On Dec. 28, 1896, a group of business leaders and public officials gathered at the Seattle Chamber of Commerce to talk about how to build better roads in Washington. At the time, there was nothing in the state worthy of even being called a road, according to one man who attended the meeting.
The solution to their problem, according to the website HistoryLink.org, was a state-run transportation body to oversee road building.
So a few years after the so-called Good Highways Convention, some of those same leaders formed the Good Roads Association, a group that successfully lobbied the state Legislature to create a Highway Board in 1905. Eventually, the Highway Board became the Washington State Department of Transportation.
Thankfully, the condition of our roads isn’t nearly as dire as it was in 1896. We have many thousands of miles of good roads. But we also face some big challenges with respect to our transportation network, which makes it worth noting a couple of lessons from those early leaders.
First, they recognized that building a solid transportation network was an important enough challenge that it required investment from the whole state. That was true in 1896 and it’s true today.
And second, the business community helped create the state Department of Transportation.

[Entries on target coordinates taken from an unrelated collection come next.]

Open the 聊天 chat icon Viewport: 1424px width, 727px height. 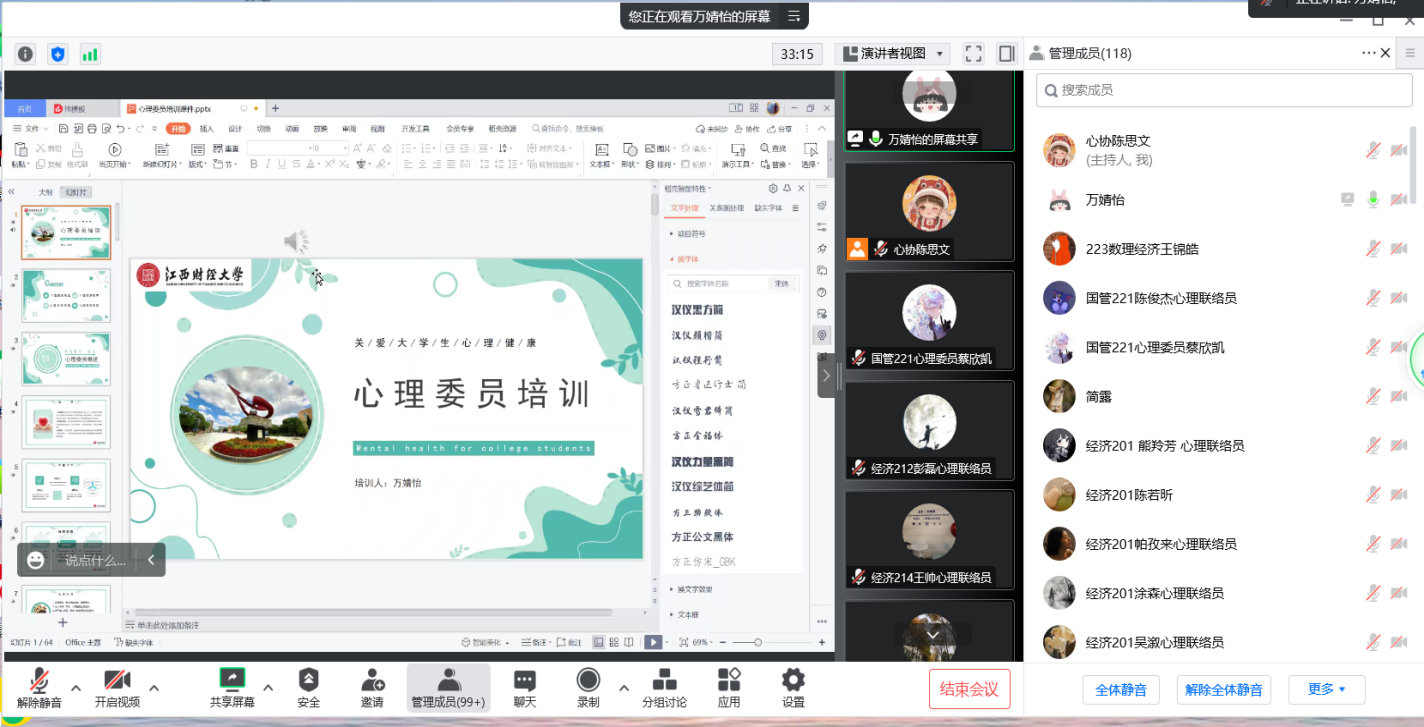pyautogui.click(x=525, y=688)

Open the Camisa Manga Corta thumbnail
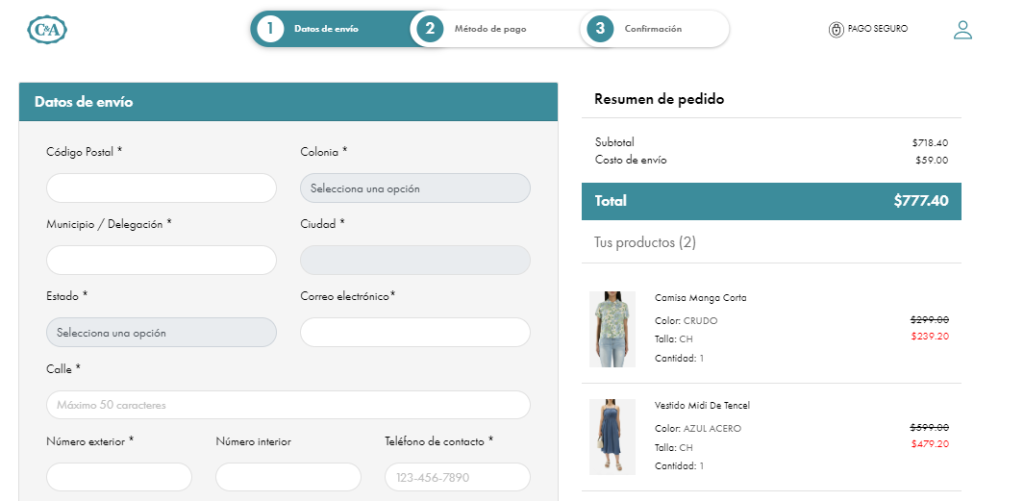[x=612, y=328]
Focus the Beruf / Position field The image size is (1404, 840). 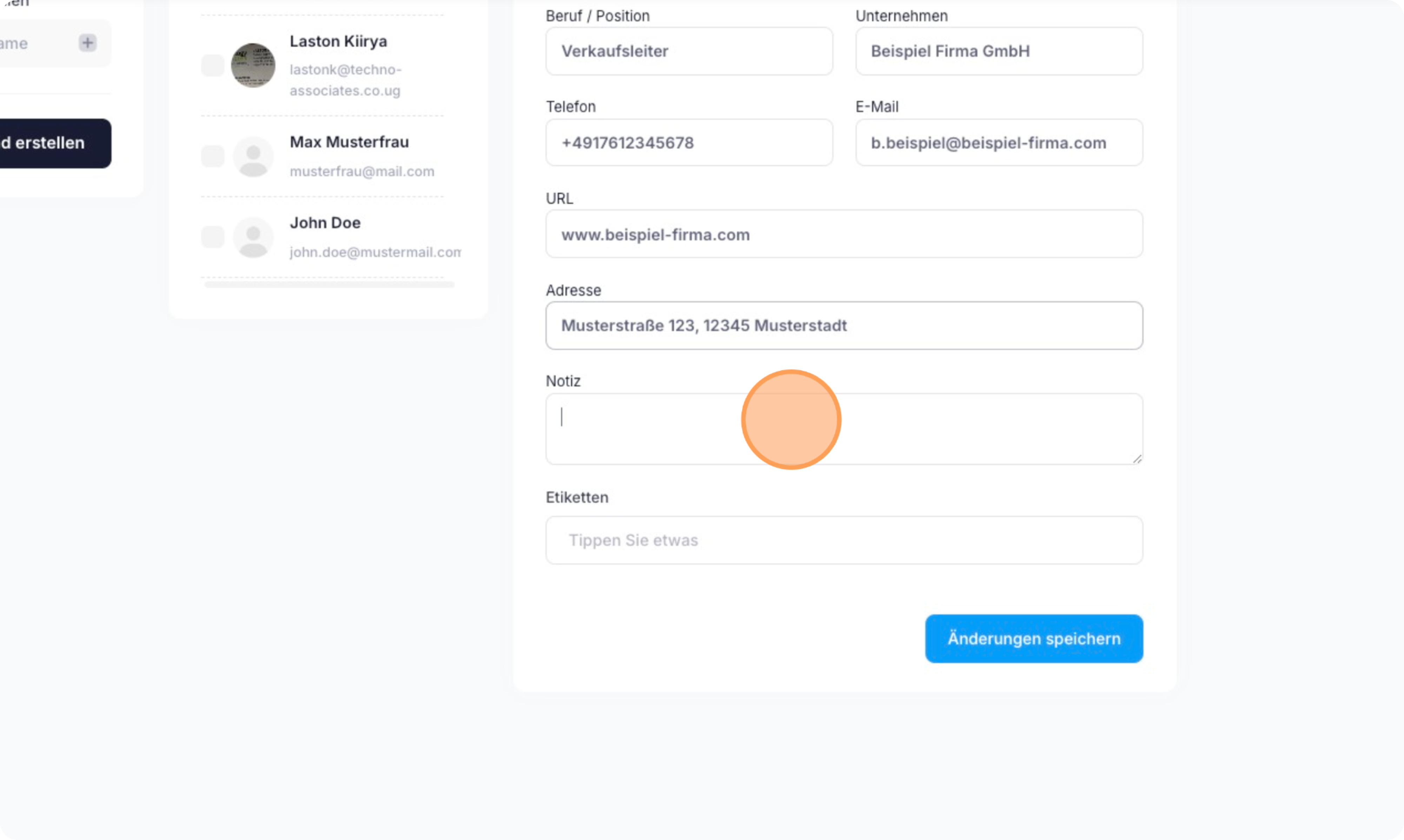pyautogui.click(x=688, y=52)
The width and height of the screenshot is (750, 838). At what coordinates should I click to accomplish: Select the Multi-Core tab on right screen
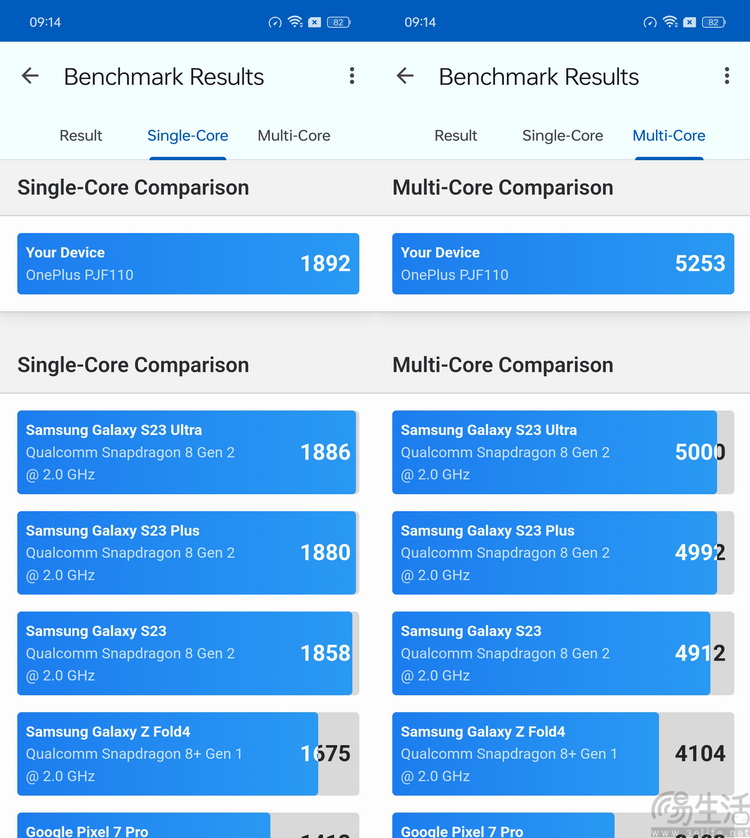pos(669,136)
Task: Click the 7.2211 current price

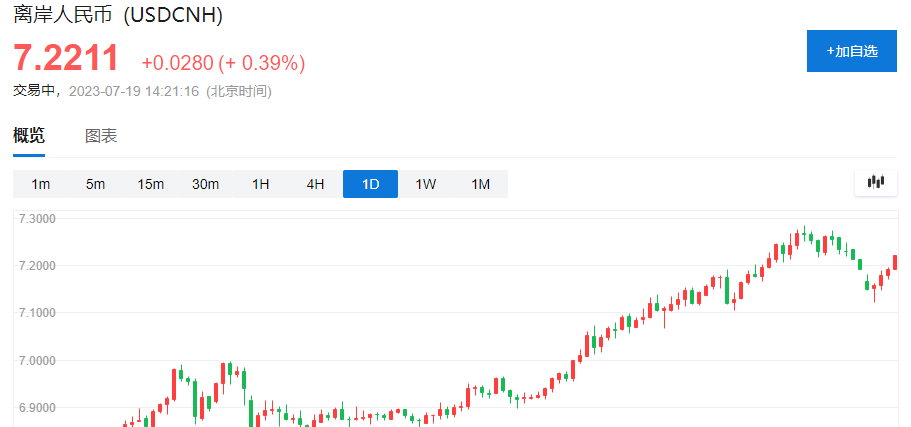Action: click(66, 59)
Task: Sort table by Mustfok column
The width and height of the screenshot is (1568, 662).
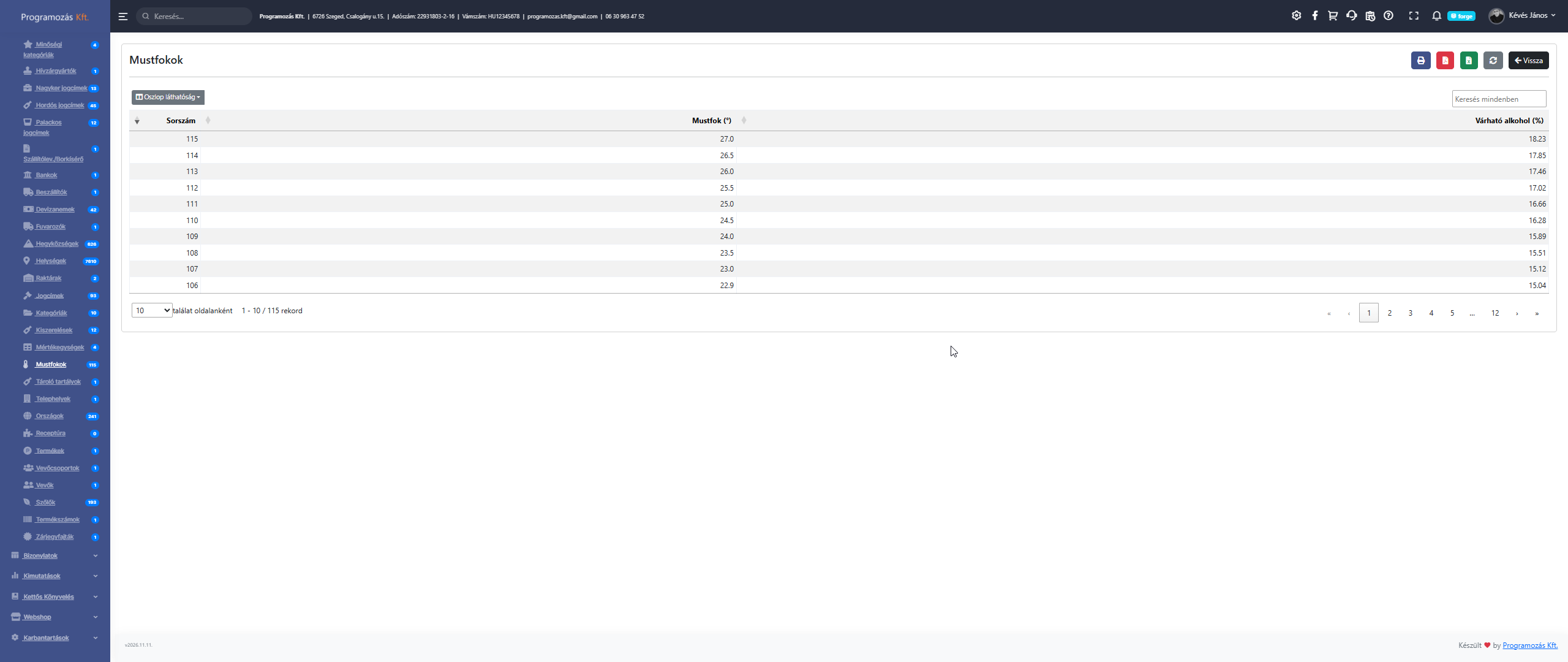Action: coord(712,121)
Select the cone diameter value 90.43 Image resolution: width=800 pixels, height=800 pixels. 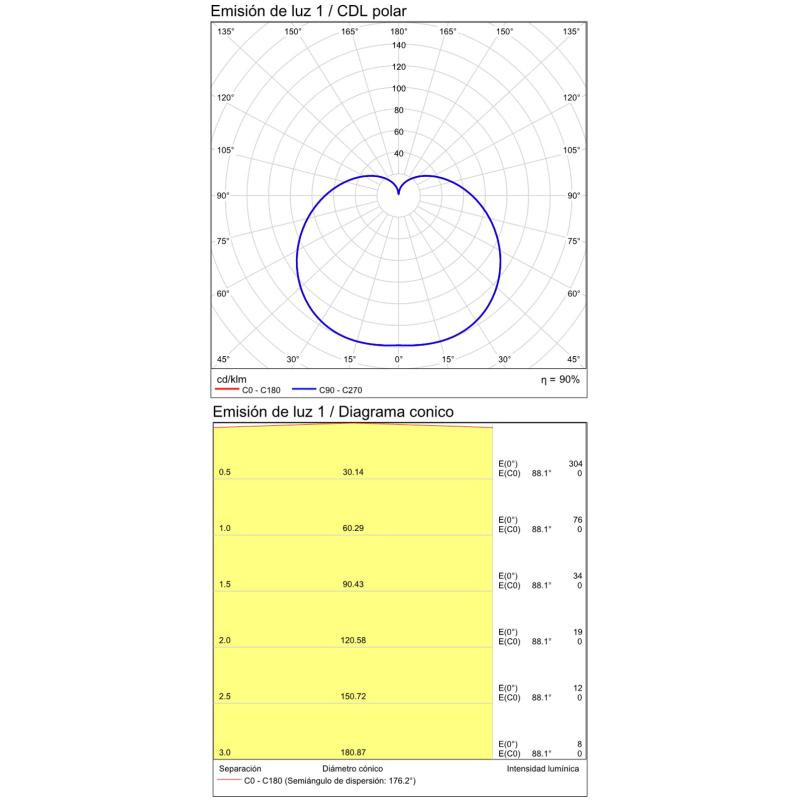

It may seem hard to believe now, in an era where political camps seem divided between tax-and-spend liberals and small-government conservatives, but a group of leaders that included folks from the business community actually helped create a new branch of government.
Times are certainly different now, but investing in transportation infrastructure is still a wise decision for businesses. Doing so will create jobs, help businesses grow, and boost the overall economy.
That’s why it’s encouraging to see state lawmakers take another run at finding agreement on a transportation revenue package following their failure earlier this year.
Senate Majority Leader Rodney Tom, D-Medina, and Sen. Curtis King, R-Yakima, co-chair of the Senate Transportation Committee, recently announced a slate of transportation reforms and a statewide listening tour to find out firsthand what the public could support in a transportation package.
It’s likely that voters will have the final say over any proposal, so it makes sense to include the public in the discussion now.
At the same time, a legislative task force is meeting to find out why transportation projects are so expensive in Washington — and how they could be made more efficient.
The committee, which includes a representative from the Association of Washington Business, is looking at everything from the state charging itself sales tax on transportation projects to permitting delays and unnecessary mitigation requirements and design errors.
Some of these government requirements that add costs to projects may be needed, but many are not. Reforming the system before lawmakers put more money into it is imperative to rebuilding trust with the public and getting more from each dollar we pay into it.
The group plans to produce a draft report by November and a final report to the Legislature by the end of December — 117 years after the gathering of the Good Highways Convention.
After all these years, state leaders are still trying to figure out how to build better roads, reduce traffic congestion, and improve mobility. And business leaders are still driving the discussion.
Don Brunell is president of the Association of Washington Business, the state’s chamber of commerce.